Next time you spot a short, bespectacled old man closely examining a woman's curves as she climbs the station stairs, don't jump to conclusions. Instead of a would-be groper or pervert, that man could be Makoto Kakeda -- one of Japan's most respected mannequin sculptors.

For Kakeda, a 70-year-old designer at Tokyo-based Tomane Co., watching women is part of his job. And it is those keen observations that have helped him create more than 300 clay mannequin prototypes during his 47-year career -- prototypes whose polyester clones have graced show windows at such top fashion shops as Chanel and Yves Saint Laurent.

Amazingly enough, Kakeda has accomplished this without a hint of fetishism or obsession with sex. In fact, he is dead serious about -- and committed to -- his work.

"Every mannequin I sculpt, I work at it with all my might," Kakeda said in a recent interview at a quiet Tokyo cafe. "Every time, it's been such a dramatic battle. Even now, at my age, I stay up all night sometimes, working on my creations."

A graduate of an arts college in Kyoto, Kakeda entered the trade in 1957 for a reason shared by many other mannequin artists: It was the only way he could find to combine art with making a living. But it wasn't an easy switch.

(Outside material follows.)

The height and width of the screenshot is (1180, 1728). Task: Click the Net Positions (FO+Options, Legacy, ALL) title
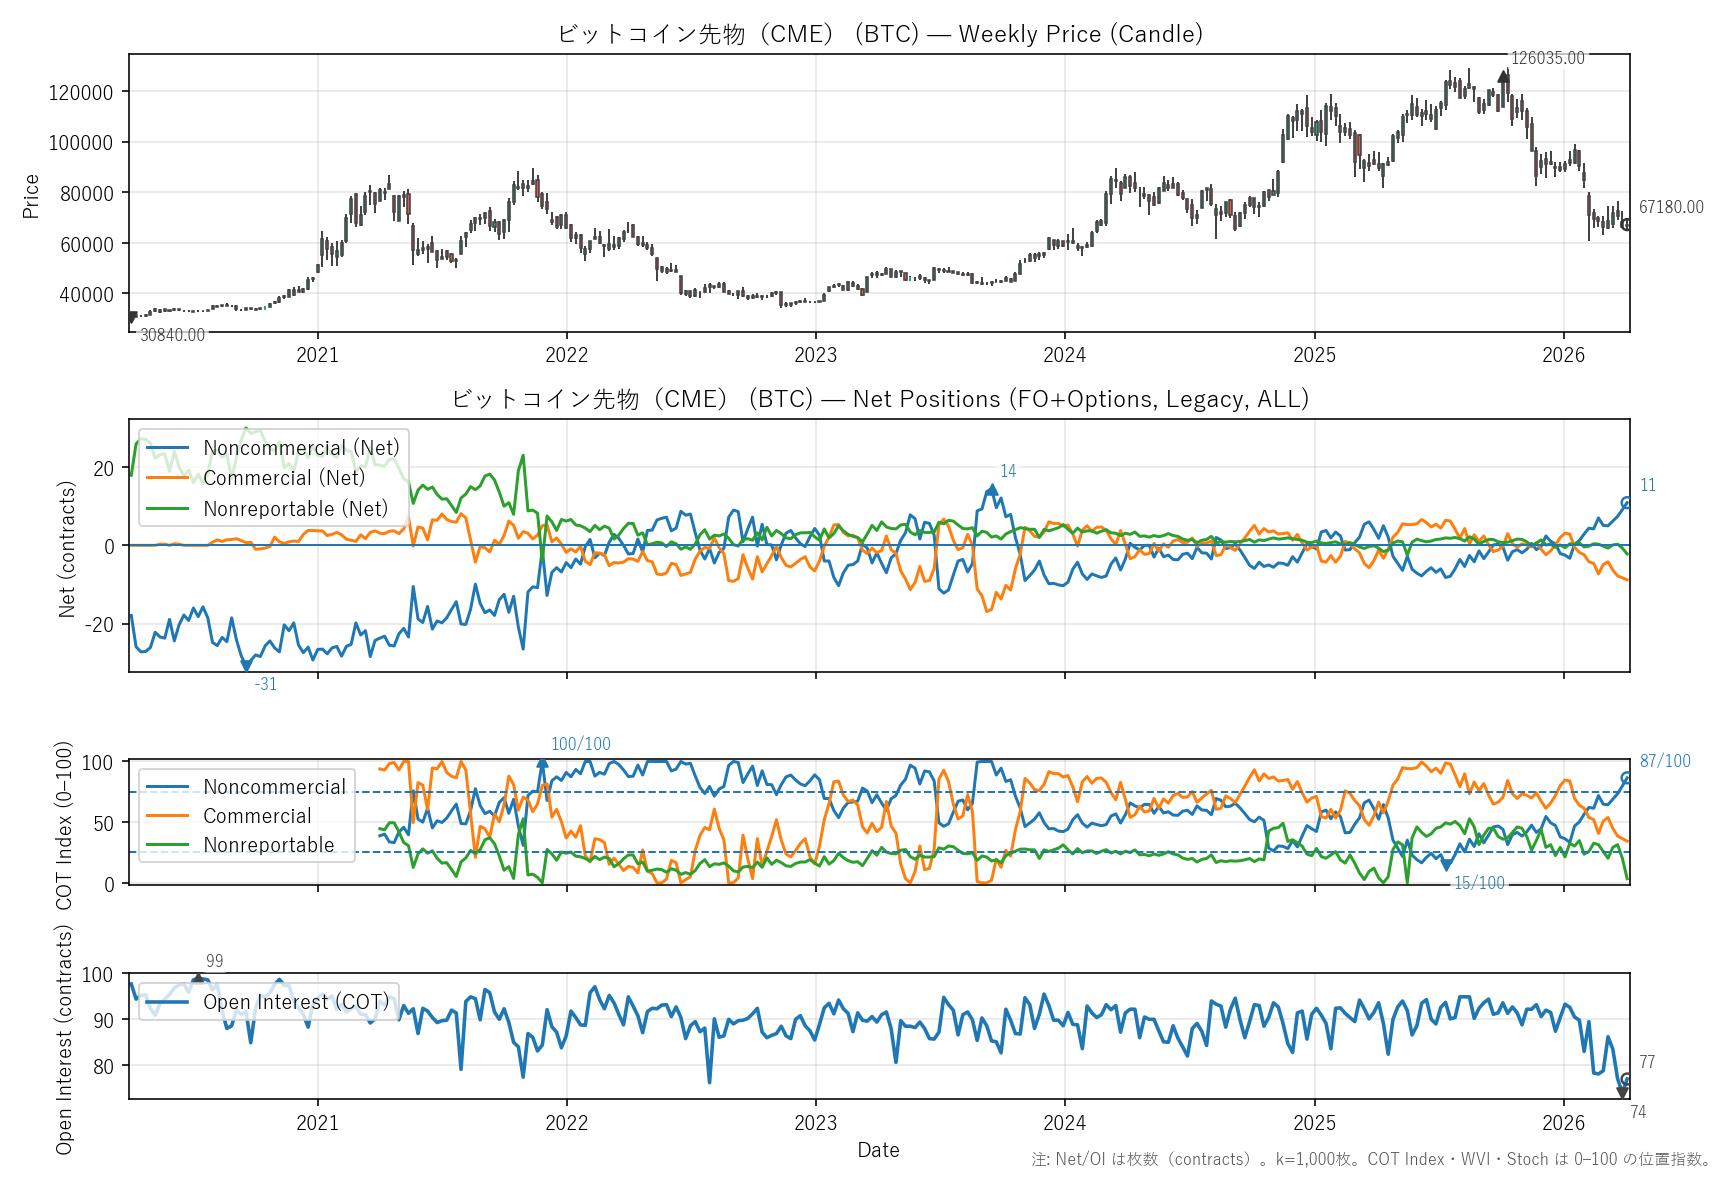coord(879,399)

However, a year's apprenticeship in Spain from 1964 exposed him to the global fashion business and, convinced that Japan would soon have a full-blown mannequin industry, he decided to focus on creating them. Ever since, he has maintained that mannequins are the ultimate form of popular art.

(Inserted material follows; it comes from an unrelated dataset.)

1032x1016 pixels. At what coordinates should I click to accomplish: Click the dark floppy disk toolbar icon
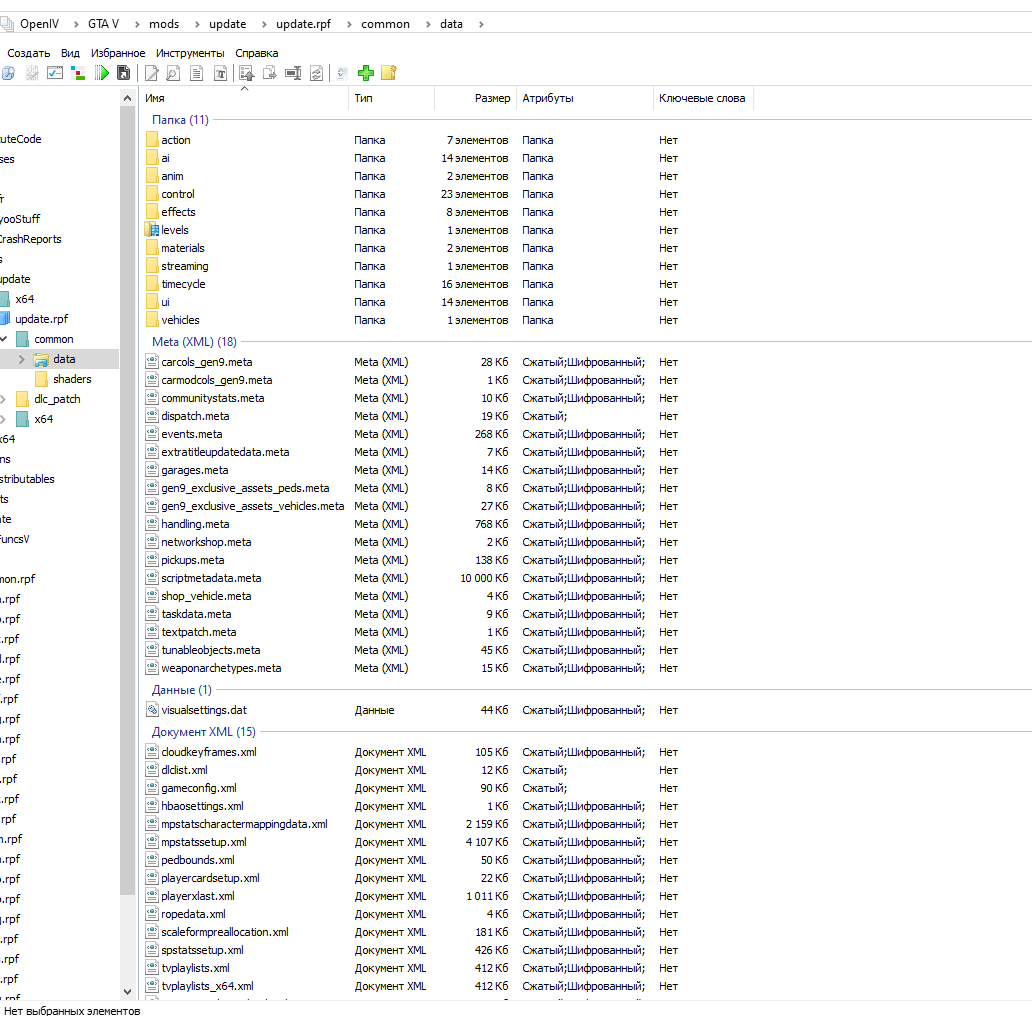124,73
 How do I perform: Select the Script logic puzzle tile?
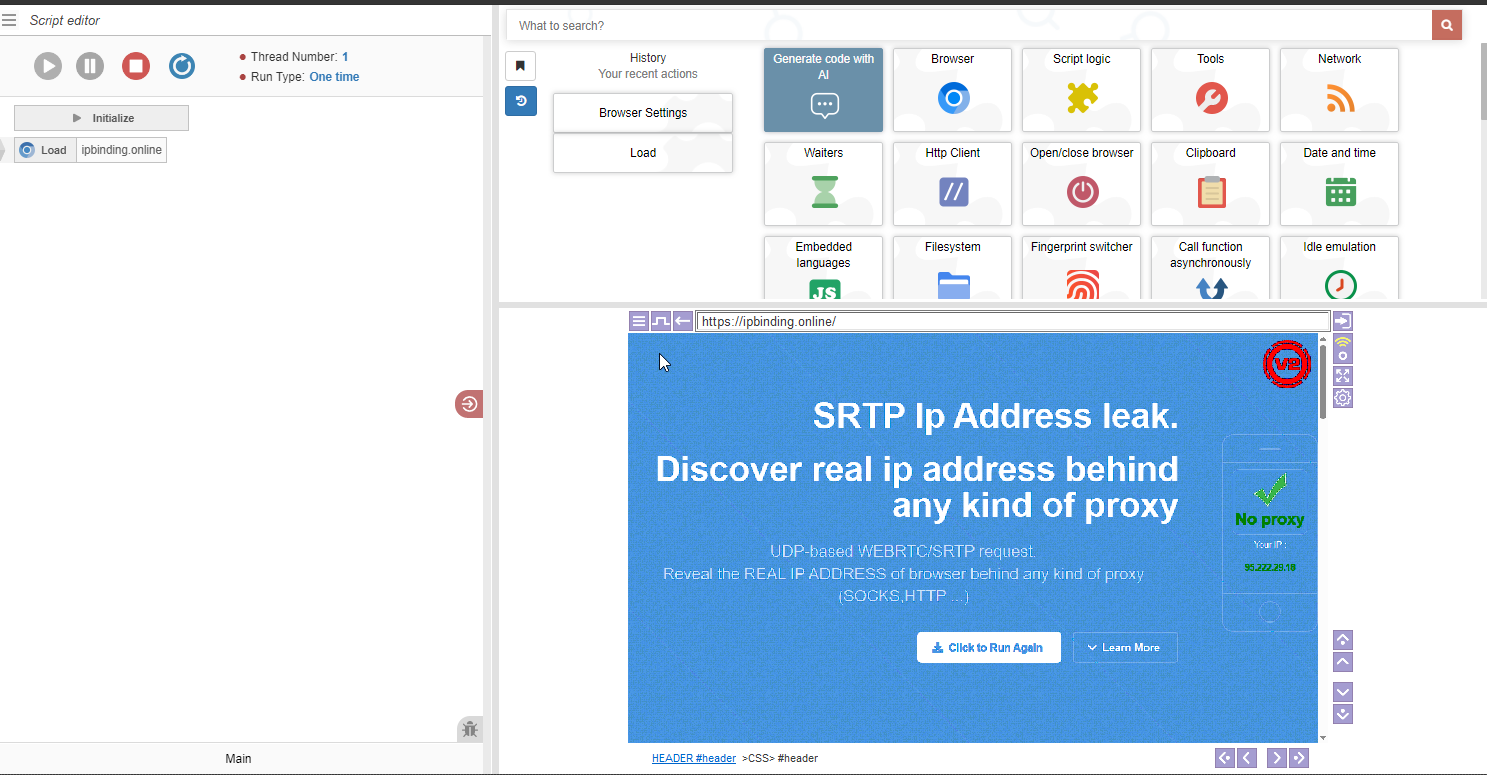click(1081, 90)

"You would feel empty if you felt your product was just a decoration and not deeply connected to human existence," he wrote in his 2002 book, "Manekin -- Utsukushii Jintaino Monogatari (Mannequins -- A Story of Beautiful Human Bodies)."

"That feeling gives me the energy to keep creating something new, to keep feeling the times."

To keep up with the times, following approaches from other companies Kakeda swapped firms three times (rare for someone of his generation), sometimes combining management with his hands-on work. At Tomane, where he's now left management behind, his co-workers compare his attitude to that of Pablo Picasso.

"He is a man who has stubbornly stuck to making mannequins, just like Picasso, who worked right until he died," said Jun Sakita, a 39-year-old fellow sculptor at Tomane. "He is among the very few who can live like that."

During a recent visit to the basement studio, where bare body parts were strewn on the floor, Kakeda was working on a four-body series that Tomane aims to market for next year's fall season. The mannequins, modeled on working women age 30-35, are meant to complement the type of clothes that are now all the rage -- including bikyaku (beautiful legs) trousers that appear to lift women's hips and make their legs look longer.

The studio, a large, open concrete space, is also the scene of passionate debates on female body forms between Kakeda and four other designers. The bottom of a 90-year-old competitive swimmer was the recent object of some serious musing. Kakeda's younger co-workers were amazed that he could find sex appeal in so unlikely a posterior. They all agree, though, that his female works outshine his male ones -- which is perhaps not surprising, as he freely admits to preferring his work on the fairer sex.

Kakeda said above all it is the faces that he loves. It's what separates good mannequins from the others, he believes, so he often spends days working on minute facial details -- sometimes taking a head home with him to work on there.

Though mannequin designers may be professional students of human body forms, the business of re-creating what they see -- which is even today almost all done by hand -- is not in such great shape.

In the 1960s, mannequins were almost the only display vehicles for clothes. Today, many boutiques dispense with them, instead showing their clothes spread out on tables. And in times of recession, headless torsos are favored as they take up less space. According to the industry group Japan Mannequin Display Association, the number of full-body female mannequins produced per year fell from 94,731 in 1976 to 10,625 in 2003.

The drop in production, however, doesn't faze Kakeda. "We simply had too many in the past," he says.

Utlimately his career choice is more about pleasure than business: "What's fun about the whole process is re-creating not just a model's body but her attractiveness. So it's all up to me to feel something from her."